When asked if they plan to reinvest the proceeds from selling their U.S. home into the Canadian real estate market, almost one third (32%) of respondents who have recently sold or are planning to sell within the next year answered yes. This suggests that for many, the decision isn’t just about leaving the U.S., it’s about returning capital home and refocusing on Canadian opportunities.
Portugal, Spain, and Caribbean destinations are also reportedly attracting interest from former U.S. property owners. These alternatives offer favorable exchange rates, welcoming attitudes toward foreign property owners, and political stability that many Canadians now find lacking in their relationship with the United States.
The Personal Dimension
Behind the statistics are individual stories of disappointment and difficult decisions. Martin Buck, a Canadian who sold his family’s Arizona vacation home just before Trump was sworn in, told the Vancouver Sun: “We are done for a while”. Such statements reflect not temporary frustration but fundamental reconsideration of long-term plans and lifestyle choices.
One Toronto-based retiree with a Miami home said she enjoys her life there, Miami has great nightlife and beautiful beaches, but if things continue to get worse, she will sell her home in the USA, not because she’s afraid of being there, but because “why would I want to do business there?” This sentiment captures the core issue: it’s not about fear or inability to afford property, but rather a principled decision about where to invest time, money, and emotional energy.
Sellers like Nathalie Mancuso, a Montreal schoolteacher, and Garry Liboiron, an Ontario real estate broker, say the decision to sell was deeply personal and political. For these owners and countless others, Florida properties represented more than investments, they symbolized cross-border friendship, seasonal escape, and retirement dreams. Walking away from those dreams is emotionally difficult, making the current exodus all the more significant.

Looking Ahead: An Uncertain Future
If the political climate remains tense and the Canadian dollar stays weak, experts expect the selloff to continue through 2025. Much depends on factors largely outside the real estate market’s control: trade negotiations, tariff policies, currency fluctuations, and the tone of bilateral relations.
For Florida, the loss of Canadian property owners would mark a significant shift in the state’s economic and cultural landscape. For decades, Canadian snowbirds have been woven into the fabric of Florida communities, particularly in Gulf Coast cities, Fort Lauderdale, and other traditional winter destinations. Their retreat would leave gaps not easily filled by buyers from other countries or domestic purchasers.
Yet not all Canadians are abandoning their U.S. properties. Some, particularly those who purchased decades ago and have deep community ties, are taking a wait-and-see approach. One Canadian snowbird in St. Petersburg acknowledged that some people are feeling uneasy and making changes but still feels confident in Florida living, believing that people want to continue to be welcomed down south.

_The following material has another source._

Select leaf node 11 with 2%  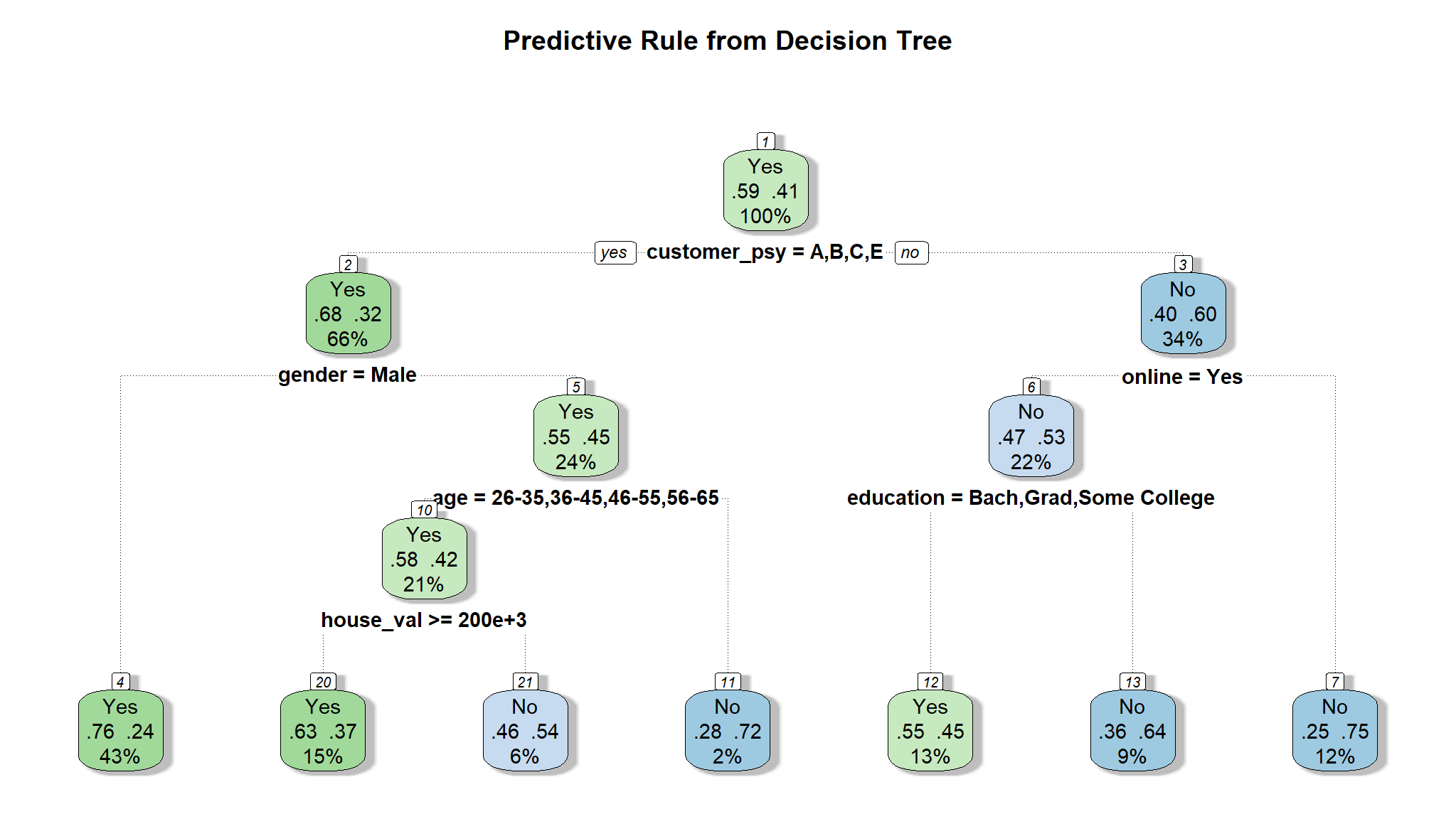(x=728, y=731)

Whether this current wave of listings represents a temporary reaction to specific political tensions or a more fundamental reordering of North American real estate patterns remains to be seen. What is clear is that the combination of tariff tensions, currency weakness, rising costs, and deteriorating welcome has created a perfect storm that is reshaping Canadian investment in Florida real estate. For a state that has long depended on northern neighbors to fill condos, support local businesses, and boost property values, this northern retreat represents a challenge that may take years to fully unfold and resolve.